"Such were the Masques of Jonson, in which, as Mr. Malone says, 'the wretched taste of those times found amusement.' That James and his court delighted in them cannot be doubted, and we have only to open the Memoirs of Winwood and others to discover with what interest they were followed by the nobility of both sexes. Can we wonder at this? There were few entertainments of a public kind at which they could appear, and none in which they could participate. Here all was worthy of their hours of relaxation. Mythologues of classic purity, in which, as Hurd observes, the soundest moral lessons came recommended by the charm of numbers, were set forth with all the splendour of royalty, while Jones and Lanier, and Lawes and Ferrabosco, lavished all the grace and elegance of their respective arts on the embellishment of the entertainment.

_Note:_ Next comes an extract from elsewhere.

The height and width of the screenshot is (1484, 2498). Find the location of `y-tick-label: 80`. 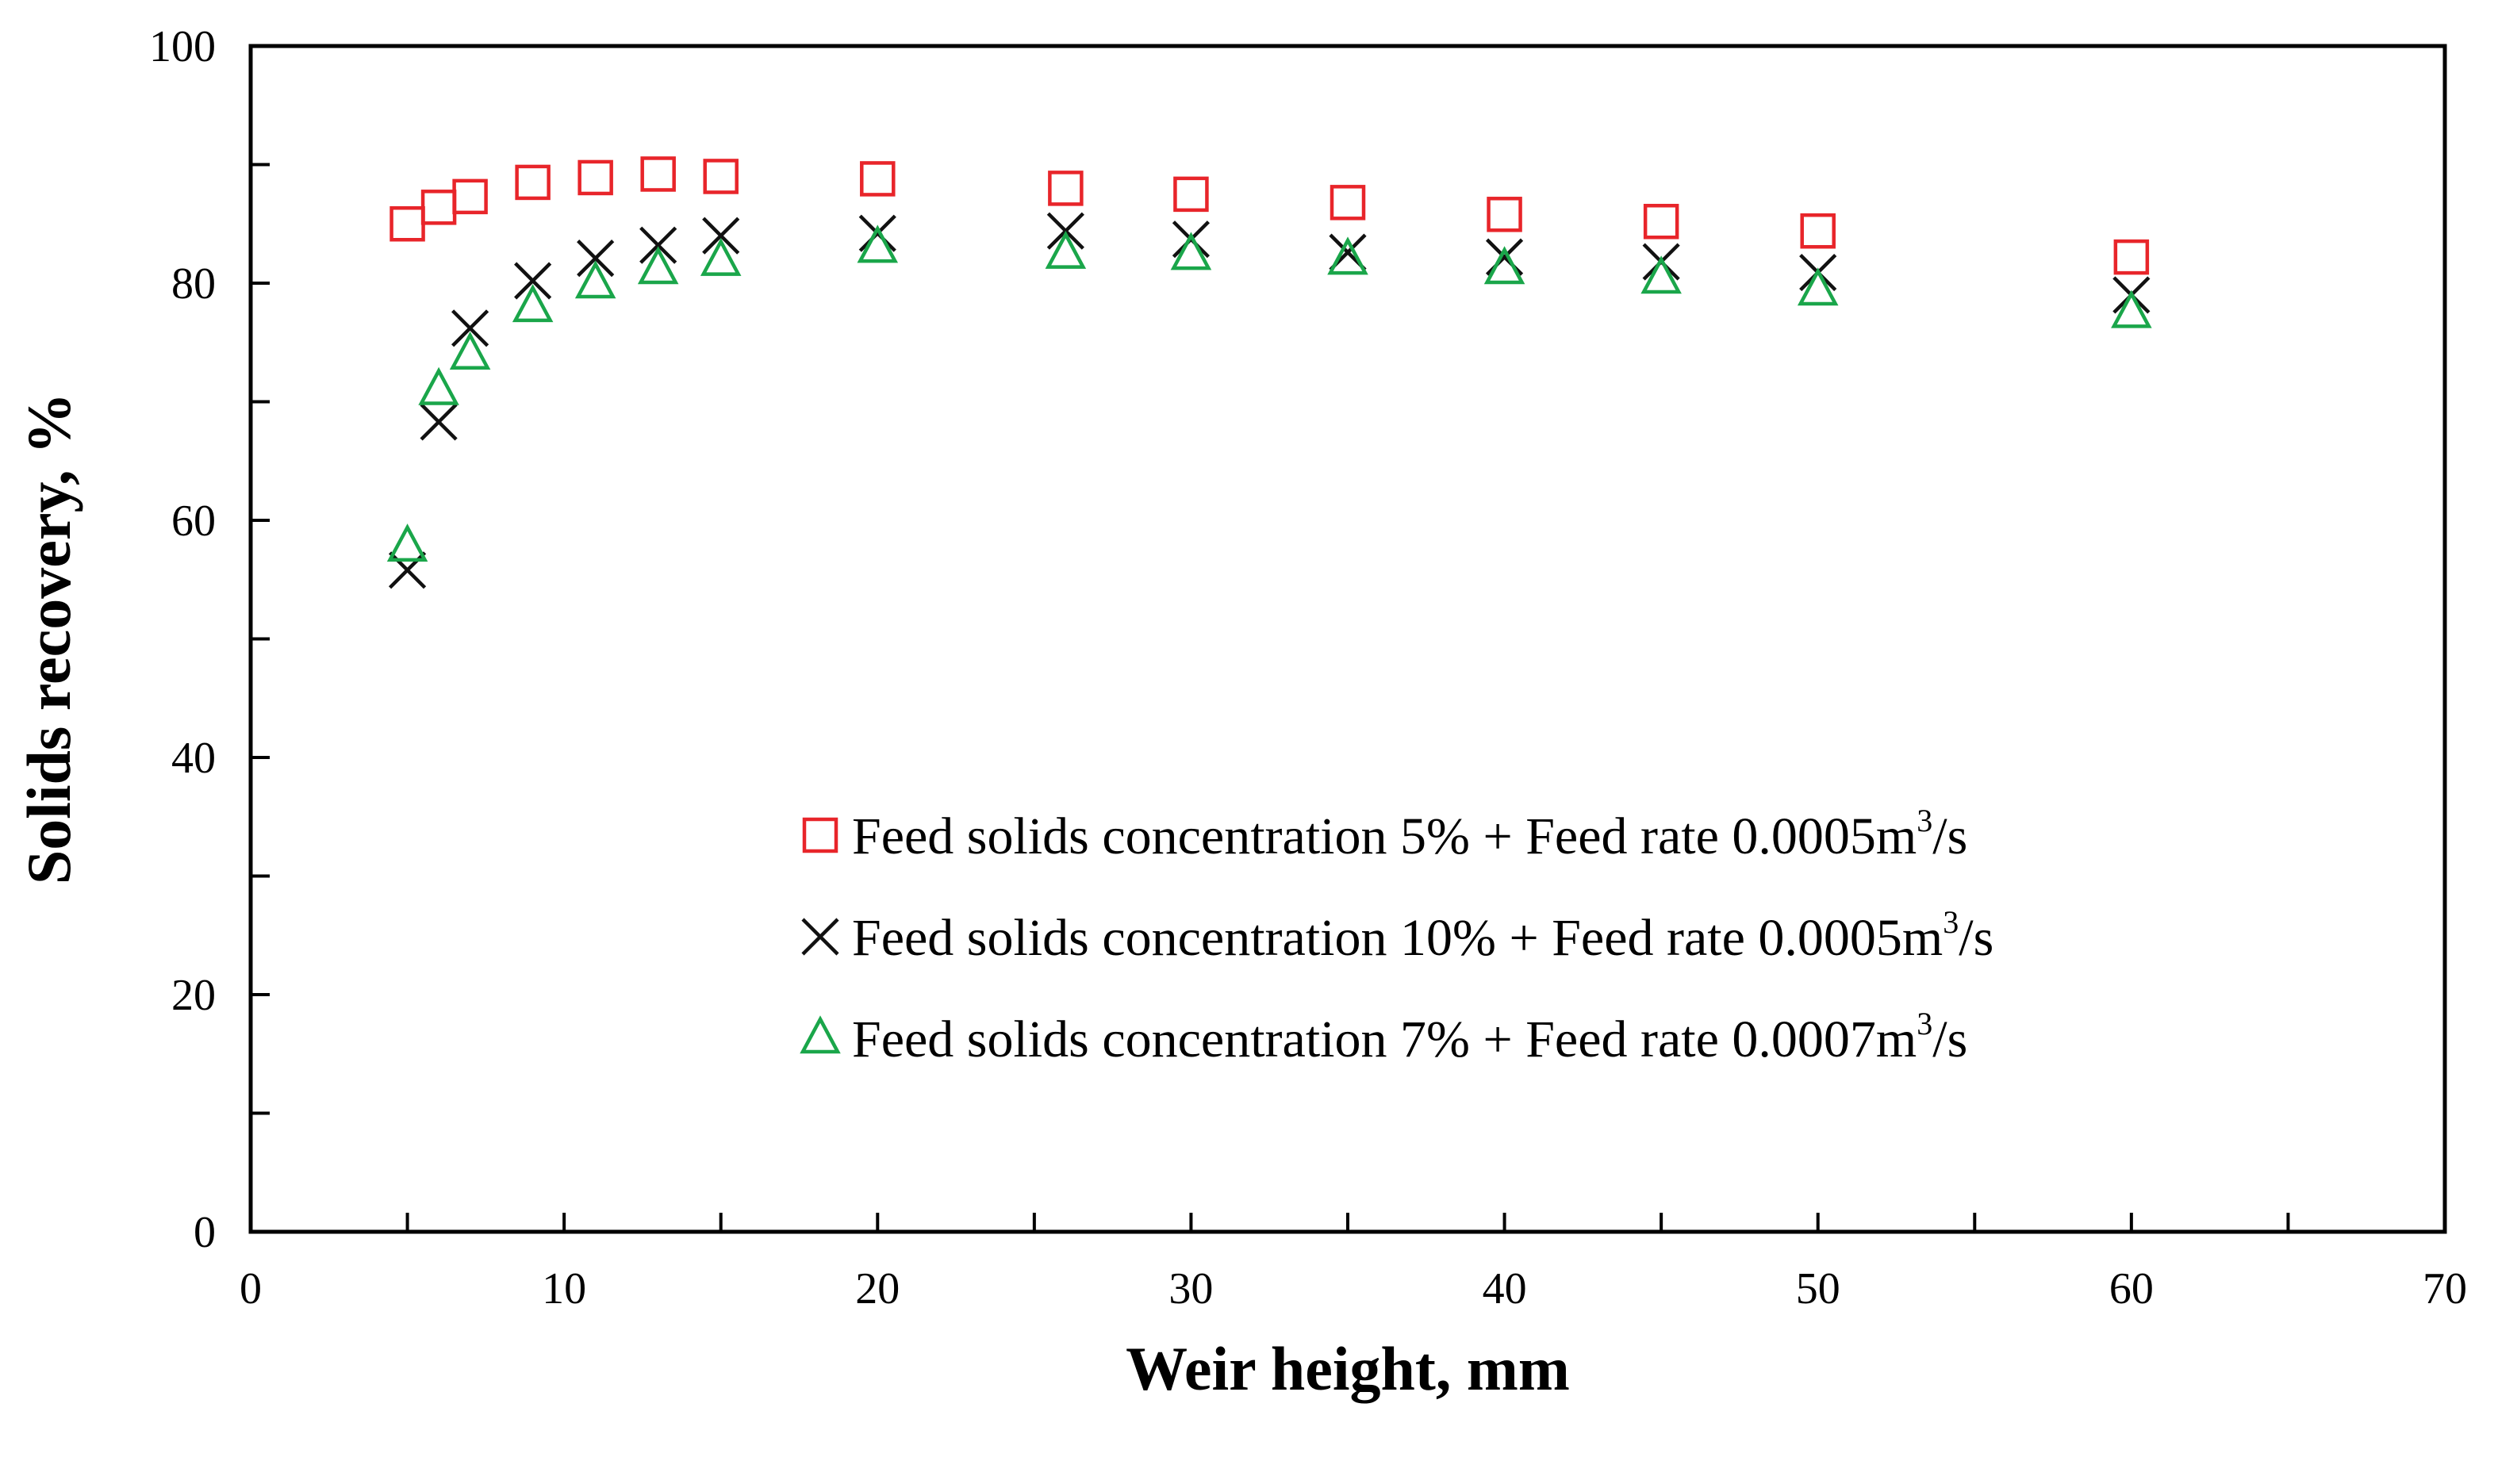

y-tick-label: 80 is located at coordinates (194, 284).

"But in what was 'the taste of the times wretched?' In poetry, painting, architecture, they have not since been equalled; in theology, and moral philosophy, they are not even now surpassed; and it ill becomes us, who live in an age which can scarcely produce a Bartholomew Fair farce, to arraign the taste of a period which possessed a cluster of writers, of whom the meanest would now be esteemed a prodigy. And why is it assumed that the followers of the court of James were deficient in what Mr. Malone is pleased to call taste? To say nothing of the men, (who were trained to a high sense of decorum and intellectual discernment under Elizabeth,) the Veres, the Wroths, the Derbys, the Bedfords, the Rutlands, the Cliffords, and the Arundels, who danced in the fairy rings, in the gay and gallant circles of these enchanting devices, of which our most splendid shows are, at best, but beggarly parodies, were fully as accomplished in every internal and external grace as those who, in our days, have succeeded to their names and honours."—Memoirs, pp. ccxxx. ccxxxi.
[579:A] Gifford's Jonson, vol. i. p. ccxcvii.
[579:B] Ibid. vol. i. pp. ccciii.-cccv.
[580:A] Gifford's Jonson, vol. i. p. cccvii.
CHAPTER XIV.
THE BIOGRAPHY OF SHAKSPEARE CONTINUED TO THE CLOSE OF HIS RESIDENCE IN LONDON.
Various particulars relative to the personal history of Shakspeare, in addition to those which terminated his biography in the country, having been detailed in the chapters that record his commencement as an actor[581:A], the composition of his poems[581:B], and his first efforts as a dramatic writer[581:C], we have now to collect the few circumstances of his life which time has spared to us, during the most active season of its duration, resuming our narrative at a period when the capital was under considerable alarm from the prevalence of the plague, and from the numerous conspiracies which were entered into against the life of the Queen. Shakspeare had been exposed, during the year of his birth, to great risk from the plague at Stratford, and its recurrence in 1593 seems to have made so deep an impression upon him, that he has alluded to it in more than one of his plays; particularly in his Romeo and Juliet written in this very year, where he mentions the practice of sealing up the doors of houses, in which "the infectious pestilence did reign."[581:D] It is probable that the effect on his mind might have been rendered more powerful, by the recollected narrative of those who had tended his infancy, and who, no doubt, had often told him of the danger which threatened the dawn of his existence.